Graduiertenkolleg IV
Kooperatives Graduiertenkolleg IV (2018-2021)
„Vernachlässigte Themen der Flüchtlingsforschung“
Das von der Hans Böckler Stiftung und den beiden Hochschulen geförderte Gemeinsame Promotionskolleg wurde von Prof. Dr. Joachim Schroeder (UHH) und Prof. Dr. Louis Henri Seukwa (HAW) geleitet und von Dr. Uta Wagner (2018/2019, UHH) bzw. Dr. Janina Mareike Zölch (2020/2021, UHH) koordiniert. Außerdem waren weitere sechs Wissenschaftlerinnen und Wissenschaftler dabei, die sich seit vielen Jahren in der bildungs- und sozialarbeitswissenschaftlichen im Handlungsfeld Flucht und Asyl engagieren: Prof. Dr. Philip Anderson (Ostbayerische Technische Hochschule, Regensburg), Prof. Dr. Anke Langner (Technische Universität Dresden), Prof. Dr. Paul Mecheril (Universität Bielefeld), Prof. Dr. Marc Thielen (Universität Bremen), Prof. Dr. Martina Weber (Hochschule Emden-Leer) und Prof. Dr. Manuela Westphal (Universität Kassel).
Standort des Kollegs war die Universität Hamburg, wie auch in den Vorgängerkollegs standen den Stipendiatinnen und Stipendiaten zwölf Arbeitsplätze sowie Seminarräume zur Verfügung. Die Forschungskolloquien wurden in Hamburg, Workshops reihum an den anderen beteiligten Hochschulen durchgeführt. Die beteiligten Hochschulen sind in Flächen- und Stadtstaaten, sie liegen in Großstädten, in Oberzentren ländlicher Regionen (Emsland, Nordhessen, Oberbayern) oder in flüchtlingspolitisch extrem zerrissenen Gebieten (Sachsen). Hierdurch wurden interessante Vergleiche möglich. Es bestanden außerdem Arbeitskontakte mit den Center for Refugee Studies der University of Oxford (UK) und der York University of Toronto (Canada).
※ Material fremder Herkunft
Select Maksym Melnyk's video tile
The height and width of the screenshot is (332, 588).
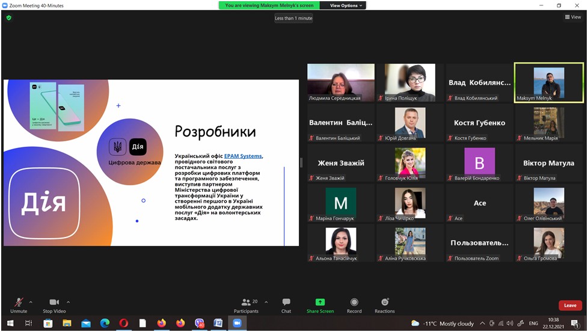click(548, 82)
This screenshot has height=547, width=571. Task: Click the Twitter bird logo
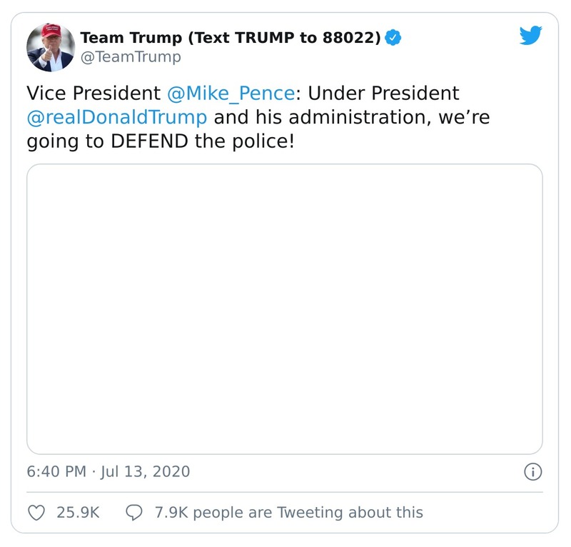pyautogui.click(x=531, y=34)
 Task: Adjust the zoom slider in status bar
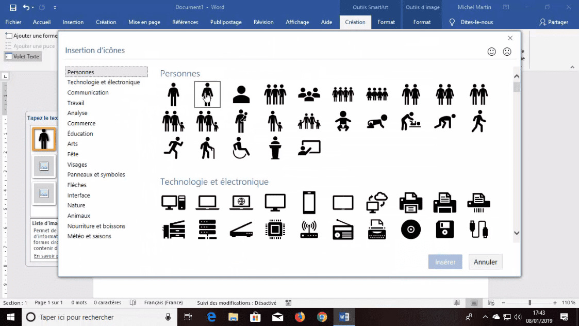(530, 303)
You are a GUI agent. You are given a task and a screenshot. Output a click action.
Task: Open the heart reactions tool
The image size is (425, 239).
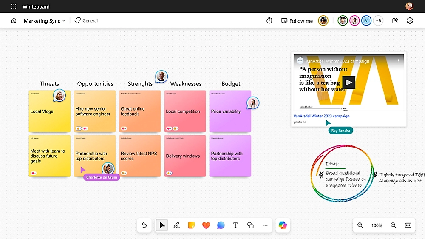[x=206, y=225]
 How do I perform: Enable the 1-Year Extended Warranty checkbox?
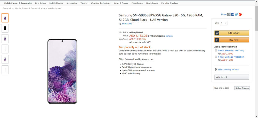coord(216,50)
Das Kooperativen Graduiertenkolleg untersuchte die These, dass die Forschung zum Handlungsfeld Flucht und Asyl bislang überwiegend auf den „integrationsfähigen“ Flüchtling fokussierte. Mit dieser Kunstfigur der Normativität sind die gesunden, leistungsfähigen, begabten, Flexibilität und Anpassungsbereitschaft zeigenden männlichen oder weiblichen Kinder, Jugendlichen und Erwachsenen im Asyl bzw. in der Duldung bezeichnet, die mit geeigneten Beratungs-, Bildungs-, Unterstützungs- und Qualifizierungsmaßnahmen relativ rasch „fit“ für den Arbeitsmarkt werden können.
Die Untersuchung besonders schwieriger Lebenslagen im Handlungsfeld Flucht und Asyl war bis dato indes selten angegangen worden. Das Kooperative Graduiertenkolleg hatte deshalb vier „vernachlässigte“ Themen der Flüchtlingsforschung empirisch aufgeschlossen: Behinderung, Analphabetismus, sexuelle Orientierung und Delinquenz. Zur Annäherung an diese gesellschaftlichen Exklusionsdimensionen wurden systematisch und interdisziplinär die theoretischen Perspektiven, die methodologischen Zugänge und das methodische Instrumentarium der Bildungs- und der Sozialarbeitswissenschaft zusammengeführt.
Aus dem Kolleg sind bislang die (→) Dissertationen von Kristin Goetze und Negin Shah Hosseini fertiggestellt worden.
Veröffentlichungen zum Graduiertenkolleg
- Schroeder, Joachim; Seukwa, Louis Henri; Wagner, Uta: Vernachlässigte Themen der Flüchtlingsforschung – Über Leerstellen im Feld der Wissenschaft zu Flucht und Asyl. In: Behrensen, Birgit; Westphal, Manuela (Hrsg.): Fluchtmigrationsforschung im Aufbruch. Methodologische und methodische Reflexionen. Wiesbaden: Springer VS 2019, S. 25-47.
- Seukwa, Louis Henri: Kooperative Promotion in der Sozialen Arbeit. Erfahrungen an der HAW zwischen 2007 und 2017. In: Soziale Arbeit 2017, 5-6, S. 230-235.
- Bach, Miriam; Narawitz, Lena; Schroeder, Joachim; Thielen, Marc; Thönneßen, Niklas-Max (Hrsg.): FluchtMigrationsForschung im Widerstreit. Über Ausschlüsse durch Integration. Münster: Waxmann Verlag 2021.